А сейчас вот эта госпитальная палата с тяжелыми запа­хами и приглушенным светом дежурной лампы.

…Нашу палату понемногу уплотняют. Рядом со мной по­ложили обожженного танкиста. Он тоже все время смотрит в потолок, не двигается. Кормят его с ложечки. Чуть при­поднимут — он вырывается, стонет и жалобно зовет маму. Танкист, а без мамы не может. Держался бы уж.

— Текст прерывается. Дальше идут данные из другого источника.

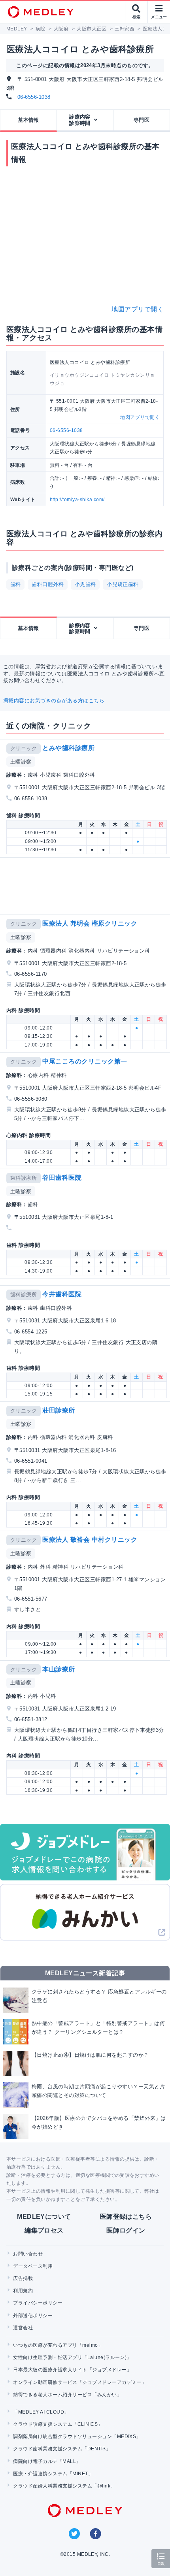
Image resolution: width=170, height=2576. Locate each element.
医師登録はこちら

Утром меня увезли на перевязку, и я тоже вспомнил маму. Значит, уж так устроен человек: если больно, если невмоготу, то вспоминает мать. Отдышался уже в палате, чуть боль отпустило, и мама отдалилась,

— Танкист,— спрашиваю,— живой? Молчит.

Показываю ему на потолке из пальцев теневых зайцев. Молчит.

— Вот хвост, а вот что другое под хвостом. Видишь? Смешно?

Не отвечает танкист.

— Смотри-ка, шевелится… Тихо рядом.

Пришел врач. Загородил своей белой спиной моего ново­го соседа. Потом выпрямился, беспомощно оглядел палату, осторожно закрыл простыней лицо танкиста, оглядываясь, на цыпочках вышел.

Явились с носилками санитары и так же на цыпочках унесли танкиста.

Мне страшно. Колочу кружкой по батарее:

— Майор, товарищ майор… Комбат!

Сестра вбежала. Шарит рукой выключатель.

— Ты что? Что с тобой? Спит твой майор. Ему операцию сделали.

Она гладит мне лоб, уговаривает:

— Спи, Алеша, спи… Утром все будет хорошо.

Утром от майора принесли записку. Почерк прыгающий, разобрать трудно. Пишет, что ему сделали операцию и сей­час очень тяжело.

Я постучал по батарее. В ответ — слабое царапанье.